### What needs to be done
In the post on youth voting in Canada's May 2011 election, what age range does Elections Canada use to define "youth"?
--- START Extract ---
In an earlier post, I looked at the main reasons put forward by the 7.5 million eligible voters who did not cast ballots in the May 2011 election, as identified in a survey by Statistics Canada. Elections Canada has recently released findings on youth voter participation in the May 2011 general election, with “youth” being defined as young adults aged 18 to 34.

The survey was conducted following the May 2011 election and consisted of a national random survey of 1,372 youth and young adults aged 18-34, as well as a non-random sample of 1,293 youth from five subgroups: Aboriginal youth, ethnocultural youth, youth in rural areas, youth with disabilities and unemployed youth not in school.

The survey found that the most commonly cited reasons for voting focused on the importance of voting: it was a civic duty, and it was an expression of opinions and views. The most commonly cited reasons for not voting were: too busy (with work, school, family); travelling at the time; and insufficient knowledge about the parties, candidates and issues.

Of those three reasons, the most “legitimate” to me is the travelling excuse. The election took place on 2 May, when many university students would have been in the process of travelling back to their home town from university, or perhaps travelling to another part of the province/country for summer employment. However, even this excuse is tenuous. Canadians have more than one voting day open to them. As I stated in that earlier post, Canadians have opportunities to vote in advance polls, which are generally held on the 10th, 9th and 7th days before the actual election day (this is based on a 36-day timeline, counting down from the issuing of the writs (day 36) to election day, day 0). This means that a student could have voted in an advance poll on April 22, 23 and 25. Voters can also vote in person at their local Elections Canada office for most of the election period. These offices are set up in every single riding in the country after an election is called. Granted, this is a bit more of a hassle because it requires completing an Application for Registration and Special Ballot, but it is still an option. As well, voters can apply to vote by mail, again by completing the aforementioned Application for Registration and Special Ballot. My only point here is that if one knows one will be unable to vote on the actual day of the election, there are other options available.

The above also applies to those who didn’t vote because they were “too busy”. As I wrote in my earlier post:

I find it rather difficult to believe that these family obligations and work/school conflicts were issues during the advanced polls and on election day. On election day itself, polls are open for twelve hours, ranging from 7:00 a.m. to 7:00 p.m. to 8:30 a.m. to 8:30 p.m. depending on which province or territory you live in.

The study identified the key barriers to voting, both motivational and access barriers. Motivational barriers to voting among youth were: lack of political interest and knowledge, a belief that all political parties were the same and that none of the parties spoke to issues relevant to youth, and a lower sense that voting is a civic duty. I will address the matter of access barriers shortly, but first I want to look at these motivational barriers in greater detail.

It might be somewhat tempting to lump the first two – lack of political interest/knowledge and belief that all parties are the same – into one. If one has little interest in or knowledge of politics, it will be more difficult to identify and appreciate the differences between the various parties. Also, if one has little or no interest in politics, one will not be moved to make any real effort to investigate the parties and where they stand on key issues. However, these are two distinct issues. The first is the most problematic, and certainly not limited to young people. A lot of people aren’t at all interested in politics, and there is little anyone can do to change that. You can’t force people to take an interest in something in which they have no interest. Believing the parties are all the same, however, could be addressed if parties campaigned more intelligently and if the media made a greater effort to point out the differences in the various party platforms.
--- END Extract ---
--- START Record set ---
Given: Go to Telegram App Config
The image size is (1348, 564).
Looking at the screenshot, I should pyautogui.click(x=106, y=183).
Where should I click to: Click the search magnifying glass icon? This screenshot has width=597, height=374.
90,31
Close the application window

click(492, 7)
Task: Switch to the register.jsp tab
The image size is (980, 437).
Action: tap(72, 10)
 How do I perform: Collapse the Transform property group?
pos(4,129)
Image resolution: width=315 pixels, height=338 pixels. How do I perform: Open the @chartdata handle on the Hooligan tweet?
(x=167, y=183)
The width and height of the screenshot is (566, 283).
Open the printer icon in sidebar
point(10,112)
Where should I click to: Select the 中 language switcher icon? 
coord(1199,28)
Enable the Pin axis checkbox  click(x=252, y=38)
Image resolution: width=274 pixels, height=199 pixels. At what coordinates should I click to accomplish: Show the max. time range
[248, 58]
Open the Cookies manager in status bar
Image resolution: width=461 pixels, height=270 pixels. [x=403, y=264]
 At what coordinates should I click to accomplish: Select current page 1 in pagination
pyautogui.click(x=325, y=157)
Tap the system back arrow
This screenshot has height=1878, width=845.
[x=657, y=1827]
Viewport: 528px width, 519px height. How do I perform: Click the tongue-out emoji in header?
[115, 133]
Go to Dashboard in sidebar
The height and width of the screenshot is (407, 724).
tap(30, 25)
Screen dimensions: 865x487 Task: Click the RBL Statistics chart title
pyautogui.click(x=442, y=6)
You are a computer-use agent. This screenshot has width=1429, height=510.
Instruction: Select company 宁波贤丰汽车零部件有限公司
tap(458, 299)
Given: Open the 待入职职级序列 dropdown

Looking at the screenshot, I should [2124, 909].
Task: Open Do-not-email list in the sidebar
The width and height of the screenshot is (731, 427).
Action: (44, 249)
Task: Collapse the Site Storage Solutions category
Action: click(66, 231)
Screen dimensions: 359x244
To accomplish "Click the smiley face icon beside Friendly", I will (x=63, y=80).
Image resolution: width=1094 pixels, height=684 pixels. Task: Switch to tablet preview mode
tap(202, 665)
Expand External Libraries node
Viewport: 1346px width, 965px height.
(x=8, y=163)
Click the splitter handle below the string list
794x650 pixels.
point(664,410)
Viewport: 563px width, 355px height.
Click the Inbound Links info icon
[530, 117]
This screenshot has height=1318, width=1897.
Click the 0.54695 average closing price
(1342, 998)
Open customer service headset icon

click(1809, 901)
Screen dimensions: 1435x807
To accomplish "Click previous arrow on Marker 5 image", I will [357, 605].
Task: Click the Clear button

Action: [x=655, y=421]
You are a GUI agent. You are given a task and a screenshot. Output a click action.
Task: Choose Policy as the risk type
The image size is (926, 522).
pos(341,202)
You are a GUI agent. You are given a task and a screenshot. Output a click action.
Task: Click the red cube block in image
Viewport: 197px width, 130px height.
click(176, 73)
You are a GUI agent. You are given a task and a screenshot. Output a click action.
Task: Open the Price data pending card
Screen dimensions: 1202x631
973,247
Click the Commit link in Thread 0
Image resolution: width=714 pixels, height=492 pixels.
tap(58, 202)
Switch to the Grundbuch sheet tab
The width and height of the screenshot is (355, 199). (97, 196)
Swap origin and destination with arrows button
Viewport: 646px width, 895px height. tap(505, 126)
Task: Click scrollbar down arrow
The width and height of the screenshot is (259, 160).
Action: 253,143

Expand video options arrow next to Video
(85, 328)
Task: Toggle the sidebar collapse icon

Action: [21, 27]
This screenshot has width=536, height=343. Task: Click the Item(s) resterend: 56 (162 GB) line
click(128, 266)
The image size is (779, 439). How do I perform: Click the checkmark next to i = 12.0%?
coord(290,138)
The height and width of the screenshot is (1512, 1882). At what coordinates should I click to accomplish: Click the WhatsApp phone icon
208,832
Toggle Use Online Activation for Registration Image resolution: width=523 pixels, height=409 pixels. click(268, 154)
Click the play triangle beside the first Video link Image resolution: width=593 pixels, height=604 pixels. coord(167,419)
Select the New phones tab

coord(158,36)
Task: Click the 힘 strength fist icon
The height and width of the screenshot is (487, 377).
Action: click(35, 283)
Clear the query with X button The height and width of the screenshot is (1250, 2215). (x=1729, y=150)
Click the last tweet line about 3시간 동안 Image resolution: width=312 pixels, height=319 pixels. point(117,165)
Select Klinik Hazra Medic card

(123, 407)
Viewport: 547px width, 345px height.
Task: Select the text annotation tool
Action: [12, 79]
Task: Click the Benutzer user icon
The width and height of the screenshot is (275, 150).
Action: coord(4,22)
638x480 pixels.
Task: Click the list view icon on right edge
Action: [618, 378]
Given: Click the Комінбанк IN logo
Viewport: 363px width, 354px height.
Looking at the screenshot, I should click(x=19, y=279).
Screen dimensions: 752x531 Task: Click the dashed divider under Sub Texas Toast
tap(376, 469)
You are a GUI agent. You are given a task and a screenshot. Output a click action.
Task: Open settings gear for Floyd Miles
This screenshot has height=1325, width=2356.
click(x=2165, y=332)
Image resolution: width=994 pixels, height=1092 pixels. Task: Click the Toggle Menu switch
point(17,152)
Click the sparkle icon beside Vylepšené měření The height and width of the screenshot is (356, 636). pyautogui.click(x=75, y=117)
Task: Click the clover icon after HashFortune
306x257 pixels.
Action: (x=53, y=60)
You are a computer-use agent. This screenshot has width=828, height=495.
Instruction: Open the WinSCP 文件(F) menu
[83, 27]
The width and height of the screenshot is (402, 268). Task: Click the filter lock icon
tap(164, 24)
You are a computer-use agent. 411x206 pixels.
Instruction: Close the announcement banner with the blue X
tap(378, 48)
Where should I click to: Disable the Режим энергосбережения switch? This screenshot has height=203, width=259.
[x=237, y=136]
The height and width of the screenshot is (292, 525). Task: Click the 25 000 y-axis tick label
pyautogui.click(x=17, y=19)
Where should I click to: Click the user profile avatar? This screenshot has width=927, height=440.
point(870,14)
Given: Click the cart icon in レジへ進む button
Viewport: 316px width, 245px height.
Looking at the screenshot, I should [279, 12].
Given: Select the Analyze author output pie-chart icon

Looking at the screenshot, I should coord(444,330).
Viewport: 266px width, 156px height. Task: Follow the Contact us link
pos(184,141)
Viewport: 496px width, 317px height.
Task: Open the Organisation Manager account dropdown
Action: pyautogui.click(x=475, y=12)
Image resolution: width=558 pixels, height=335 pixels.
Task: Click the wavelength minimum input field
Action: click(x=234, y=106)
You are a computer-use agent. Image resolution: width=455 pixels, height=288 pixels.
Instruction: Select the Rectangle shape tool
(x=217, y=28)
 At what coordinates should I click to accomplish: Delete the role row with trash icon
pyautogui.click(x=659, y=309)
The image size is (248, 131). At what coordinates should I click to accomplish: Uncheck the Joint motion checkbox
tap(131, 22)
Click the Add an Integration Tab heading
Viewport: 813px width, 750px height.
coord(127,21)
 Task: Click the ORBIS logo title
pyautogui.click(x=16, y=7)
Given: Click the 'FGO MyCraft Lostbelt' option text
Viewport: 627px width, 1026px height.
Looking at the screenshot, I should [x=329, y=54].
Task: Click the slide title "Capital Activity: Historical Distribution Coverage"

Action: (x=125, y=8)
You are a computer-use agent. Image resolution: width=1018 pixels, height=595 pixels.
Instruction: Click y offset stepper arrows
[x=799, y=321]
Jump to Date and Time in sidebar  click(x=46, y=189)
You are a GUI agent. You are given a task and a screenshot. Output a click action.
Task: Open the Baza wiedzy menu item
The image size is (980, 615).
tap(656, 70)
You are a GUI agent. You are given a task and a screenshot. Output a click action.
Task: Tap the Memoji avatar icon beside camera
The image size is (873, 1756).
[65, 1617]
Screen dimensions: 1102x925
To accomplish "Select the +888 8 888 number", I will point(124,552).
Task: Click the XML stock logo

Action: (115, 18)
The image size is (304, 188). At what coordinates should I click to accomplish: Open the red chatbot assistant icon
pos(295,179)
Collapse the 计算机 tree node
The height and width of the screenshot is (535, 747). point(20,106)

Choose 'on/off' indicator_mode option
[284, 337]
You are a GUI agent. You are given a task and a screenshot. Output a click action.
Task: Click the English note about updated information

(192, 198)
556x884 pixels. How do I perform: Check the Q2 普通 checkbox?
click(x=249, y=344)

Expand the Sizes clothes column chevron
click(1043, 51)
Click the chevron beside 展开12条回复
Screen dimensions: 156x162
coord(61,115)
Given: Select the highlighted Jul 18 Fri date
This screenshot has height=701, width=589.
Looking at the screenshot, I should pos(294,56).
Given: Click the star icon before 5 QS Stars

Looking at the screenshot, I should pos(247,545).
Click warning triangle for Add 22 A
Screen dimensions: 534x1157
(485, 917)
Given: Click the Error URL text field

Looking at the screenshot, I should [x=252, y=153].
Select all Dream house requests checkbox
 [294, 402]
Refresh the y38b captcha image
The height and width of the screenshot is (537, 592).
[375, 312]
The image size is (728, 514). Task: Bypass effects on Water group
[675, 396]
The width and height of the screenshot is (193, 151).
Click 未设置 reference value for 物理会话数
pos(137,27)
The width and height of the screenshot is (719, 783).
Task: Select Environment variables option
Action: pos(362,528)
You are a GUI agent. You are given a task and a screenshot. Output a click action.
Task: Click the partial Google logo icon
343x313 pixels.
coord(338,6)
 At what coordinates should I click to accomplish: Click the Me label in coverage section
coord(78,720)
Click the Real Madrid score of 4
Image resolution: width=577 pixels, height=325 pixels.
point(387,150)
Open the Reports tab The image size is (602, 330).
--- END Record set ---
### Exercise result
Young adults aged 18 to 34.